Não há número oficiais sobre o percentual de MEIs que não utilizam mensalmente o CNPJ, mas uma das vantagens do programa é que o registro pode ser mantido mesmo que o profissional realize poucos serviços a terceiros ao longo do ano ou até mesmo venha a ter um emprego com carteira assinada.

Os dados sobre impostos atrasados indicam, porém, que uma parcela significativa desses microempreendedores tem dificuldade para manter o pagamento em dia. A inadimplência tem se mantido historicamente acima de 50%. Em julho, 50,13% dos MEIs inscritos pagaram em dia a guia mensal, segundo dados da Receita Federal.

Renúncia fiscal

Atualmente, o custo de contribuição mensal do registro é de até R$ 58,25. Pelas regras do programa, 2 anos consecutivos de não pagamento da guia de recolhimento mensal e de omissão da declaração anual das operações comerciais podem levar também ao cancelamento do CNPJ. A última exclusão foi realizada em 2008, quando 1,37 milhão de registros foram cancelados.

O presidente do Sebrae afirma que, em razão da pandemia, a Receita sinalizou que não irá realizar por enquanto novas exclusões, e avalia que o programa tem um custo relativamente barato. “Por menos de R$ 60 por mês, a pessoa se torna um microempreendedor legalizado, com uma liberdade muito grande”, destaca.
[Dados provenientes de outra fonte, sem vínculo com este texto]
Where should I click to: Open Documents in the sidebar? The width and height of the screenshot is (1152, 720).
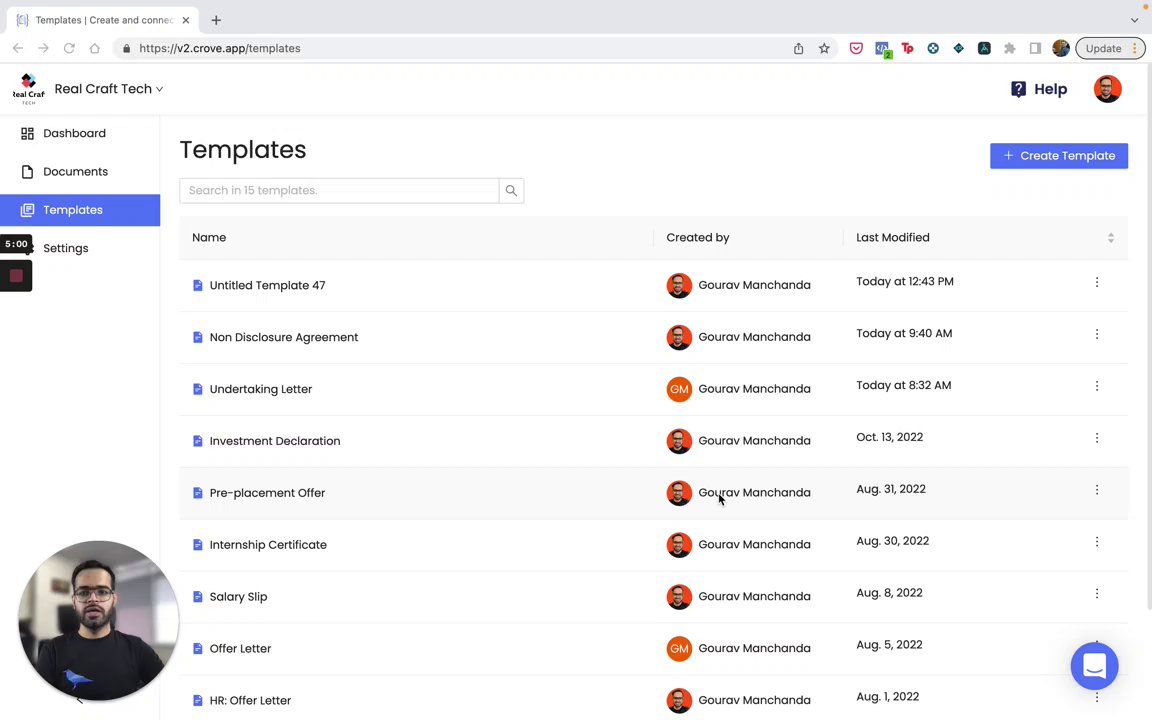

O economista do Ibre/FGV Daniel Duque destaca que o principal benefício do MEI é o baixo valor pago de imposto.
Segundo a Receita Federal, a renúncia tributária com o MEI está estimada em R$ 3,294 bilhões em 2020. Embora o valor tenha praticamente dobrado em relação a 2016 (R$ 1,676 bilhão), representa apenas 1% dos mais de R$ 320 bilhões previstos para o ano em isenções no país.

Regras do MEI

Ao se cadastrar como MEI, o empresário é enquadrado no Simples Nacional – com tributação simplificada e menor do que as médias e grandes companhias – e fica isento dos tributos federais (Imposto de Renda, PIS, Cofins, IPI e CSLL).

Podem aderir ao MEI os negócios que faturam até R$ 81 mil por ano (ou R$ 6,7 mil por mês) e com, no máximo, um funcionário.

O valor de contribuição mensal varia de R$ 53,25 a R$ 58,25, dependendo do ramo de atividade, somados os recolhimentos de INSS, ICMS e ISS. O pagamento deve ser efetuado até o dia 20 de cada mês.

Ao fazer o registro, o trabalhador passa a ter direito a aposentadoria por invalidez, auxílio doença, salário maternidade e pensão por morte para seus familiares. Vale destacar porém que, ao ficar inadimplente, o microempreendedor pode não conseguir esses benefícios.

Para fazer o registro é preciso checar se o negócio se enquadra em uma das 500 atividades permitidas pelo MEI. Para se inscrever basta acessar o Portal do Empreendedor.